Shareholders take Sasol execs to task
PORTENT: STAKEHOLDERS DEMAND ANSWERS
AGM turns into a brutal trial for directors, with investors poking holes in the company’s reports.
AGM becomes an inquiry into Sasol’s environmental and labour practices.
Sasol’s recent annual general meeting started off sedately enough, until group chairperson Mandla Gantsho attempted to limit questions. Judge Kathy Satchwell let rip at the board for trying to wrap things up to retire for lunch. “This is the one opportunity in the year for shareholders to ask questions … you can stay where you are until we are done.”
Gantsho asked for a moment of silence for the four Sasol workers who died in the last financial year. When Satchwell again got the microphone, she asked whether any director had visited the injured, attended the funerals of the deceased, and whether they would donate their bonuses to improve safety.

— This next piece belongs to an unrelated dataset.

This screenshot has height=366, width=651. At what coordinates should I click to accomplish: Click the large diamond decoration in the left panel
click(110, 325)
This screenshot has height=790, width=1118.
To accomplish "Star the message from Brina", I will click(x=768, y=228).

Shareholder activist Theo Botha questioned why Sasol’s key performance indicators gave such a low weighting to fatalities. The group said weightings were higher at the operational level.
Company secretary Vuyo Kahla said senior managers visited the scene of all fatalities and assessed what can be done to help the deceased’s families.

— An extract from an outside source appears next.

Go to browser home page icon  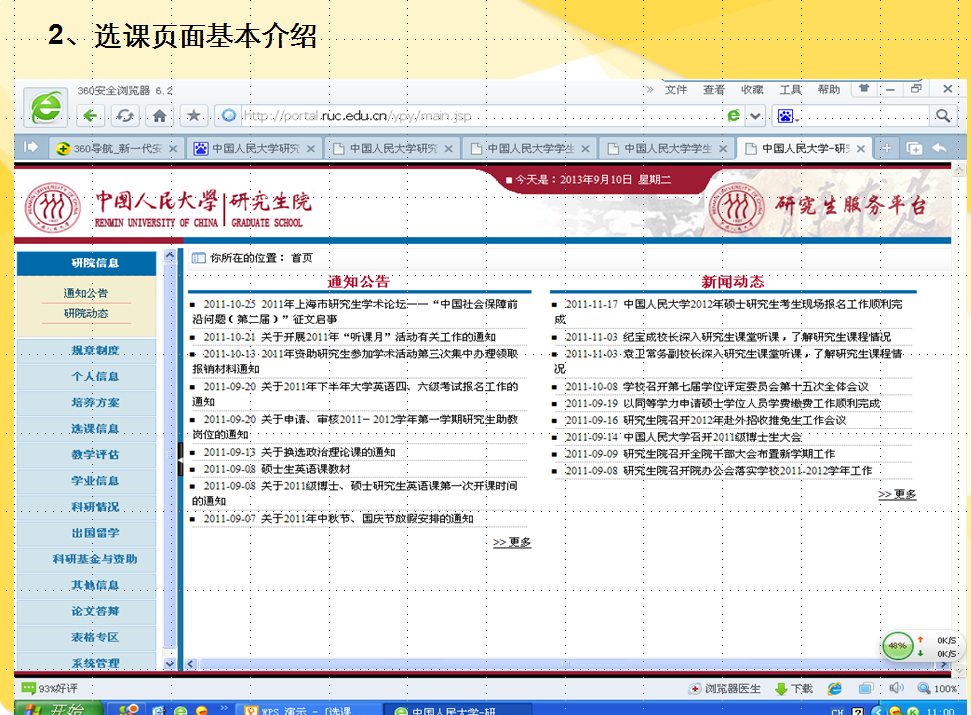coord(158,116)
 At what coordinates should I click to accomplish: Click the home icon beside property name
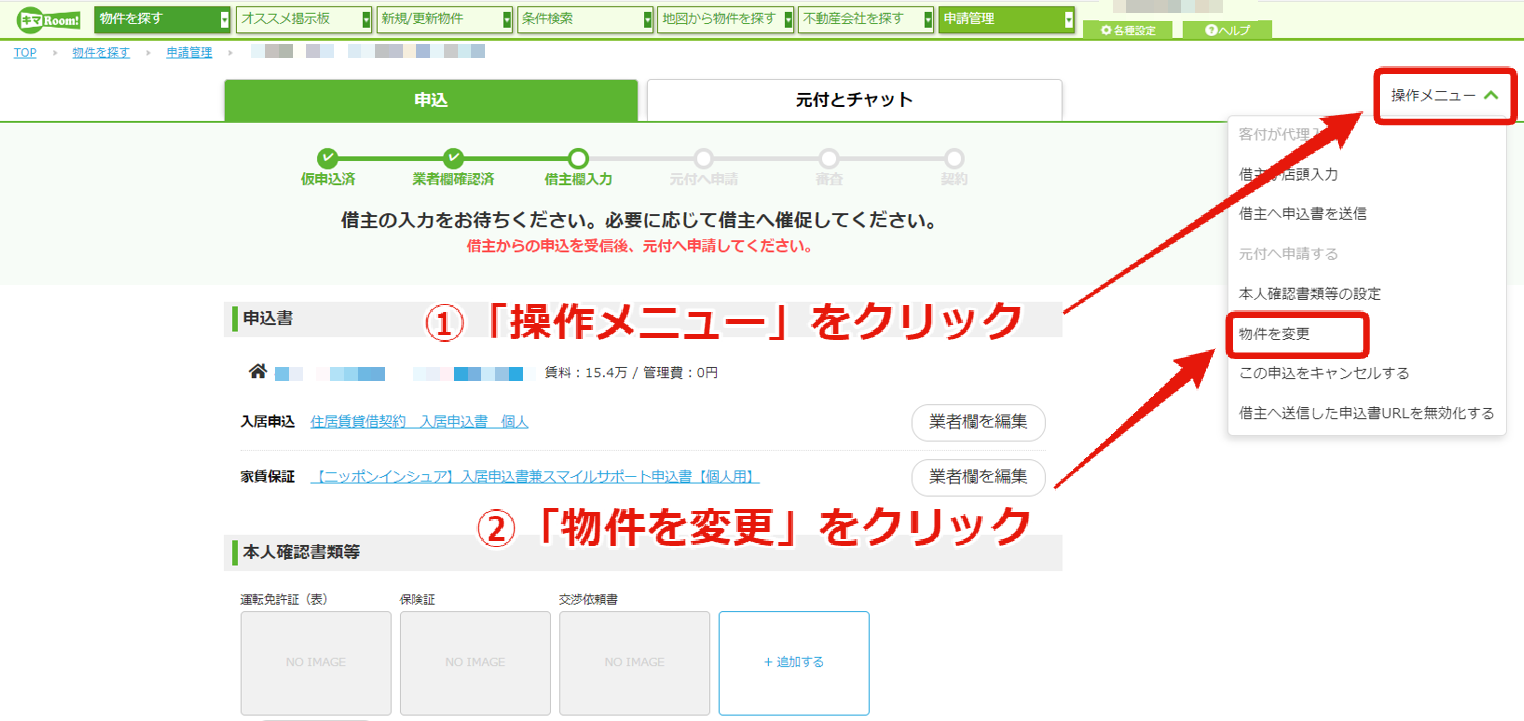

Joint chief executive Stephen Cornell said Sasol now tracks the severity of injuries and has introduced stringent safety rules to prevent further deaths.
Lower rehab costs
Christine Reddell of the Centre for Environmental Rights asked why the 2018 financial statements reflect a R1.4 billion rehabilitation cost reduction and whether this was approved by the department of mineral resources. In response, Sasol said the figure had been adjusted downwards due to legislation changes, a revised discount rate, and new rehabilitation methods.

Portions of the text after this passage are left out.